The patient in the painting is looking upwards at the aeroplane, whilst continually walking, the fists are clenched in a determination to strive forwards and not give up, (I walked for miles and miles all day, until it was dark). The patient is yellow and also the connection to the aeroplane, in addition to the patient’s shadow, which can be defined as a concrete sense of self.

Quotes from participant with Schizophrenia

“It’s frightening more than any feeling, because I couldn’t understand how they[the voices] were getting in there.”

 

“They[the voices] used to tell me to check everything in the house before I left. […] Or, you know, all that, I mean I was a little petrified once because they told me that there’s a helicopter above the house, and they told me that the helicopter was spying on me.
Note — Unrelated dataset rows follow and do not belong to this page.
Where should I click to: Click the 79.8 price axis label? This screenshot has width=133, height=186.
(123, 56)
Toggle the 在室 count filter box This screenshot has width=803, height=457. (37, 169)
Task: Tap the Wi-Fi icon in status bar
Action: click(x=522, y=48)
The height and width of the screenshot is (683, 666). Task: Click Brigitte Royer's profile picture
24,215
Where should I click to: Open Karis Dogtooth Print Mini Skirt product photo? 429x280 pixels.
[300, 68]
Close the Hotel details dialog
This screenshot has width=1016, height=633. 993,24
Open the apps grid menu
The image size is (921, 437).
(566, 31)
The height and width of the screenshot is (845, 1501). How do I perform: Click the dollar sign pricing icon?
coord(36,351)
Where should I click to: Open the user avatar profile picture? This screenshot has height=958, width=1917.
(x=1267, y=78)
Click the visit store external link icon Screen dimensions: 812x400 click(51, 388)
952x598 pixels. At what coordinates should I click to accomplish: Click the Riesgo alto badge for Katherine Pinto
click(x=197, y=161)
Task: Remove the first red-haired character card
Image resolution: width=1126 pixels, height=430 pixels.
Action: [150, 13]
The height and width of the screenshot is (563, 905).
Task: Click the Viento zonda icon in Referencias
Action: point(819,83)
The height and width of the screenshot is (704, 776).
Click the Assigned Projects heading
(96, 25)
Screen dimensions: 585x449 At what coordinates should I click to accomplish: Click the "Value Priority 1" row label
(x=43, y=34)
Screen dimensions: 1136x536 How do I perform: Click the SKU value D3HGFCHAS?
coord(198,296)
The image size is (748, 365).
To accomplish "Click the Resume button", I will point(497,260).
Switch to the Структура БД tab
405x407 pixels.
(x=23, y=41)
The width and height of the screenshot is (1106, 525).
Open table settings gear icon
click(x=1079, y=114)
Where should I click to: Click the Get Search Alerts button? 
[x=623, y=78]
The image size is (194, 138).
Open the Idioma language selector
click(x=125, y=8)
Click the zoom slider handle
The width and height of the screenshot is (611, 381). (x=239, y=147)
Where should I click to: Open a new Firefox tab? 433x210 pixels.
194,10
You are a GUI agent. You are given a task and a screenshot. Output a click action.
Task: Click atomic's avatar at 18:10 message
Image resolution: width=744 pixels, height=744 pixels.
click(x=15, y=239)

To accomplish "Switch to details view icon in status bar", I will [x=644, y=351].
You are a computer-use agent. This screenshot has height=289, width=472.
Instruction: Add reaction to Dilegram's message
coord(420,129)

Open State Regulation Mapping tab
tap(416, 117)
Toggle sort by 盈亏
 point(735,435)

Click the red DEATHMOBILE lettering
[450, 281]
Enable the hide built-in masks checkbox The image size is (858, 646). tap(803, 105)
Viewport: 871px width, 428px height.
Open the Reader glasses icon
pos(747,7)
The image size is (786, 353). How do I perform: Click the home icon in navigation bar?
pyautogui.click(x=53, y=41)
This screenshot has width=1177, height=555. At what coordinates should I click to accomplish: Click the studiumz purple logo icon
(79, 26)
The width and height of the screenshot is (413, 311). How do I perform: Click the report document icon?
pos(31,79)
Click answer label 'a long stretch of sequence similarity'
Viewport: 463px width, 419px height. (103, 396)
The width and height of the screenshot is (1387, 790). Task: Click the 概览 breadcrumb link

And the helicopter, it was real, it was hovering above the house, and I thought, ‘Christ, I gotta get out of here’.”

 

I’ve followed airplanes as well. […] You know, like the white paper lines that they sometimes, the engine leaves in the sky. […] Well I’ve followed them, they took me all over East Anglia. That was, that was quite a day out, that was.”

 

“I was getting messages from newspapers, magazines. And, it was getting quite frightening. You know, ’cause for some reason I used to pick out the most detrimental sentence in the whole paper and dwell on it, you know. Or the most detrimental headline and then dwell on that and then, uhm, yeah, I getting quite paranoid, actually.”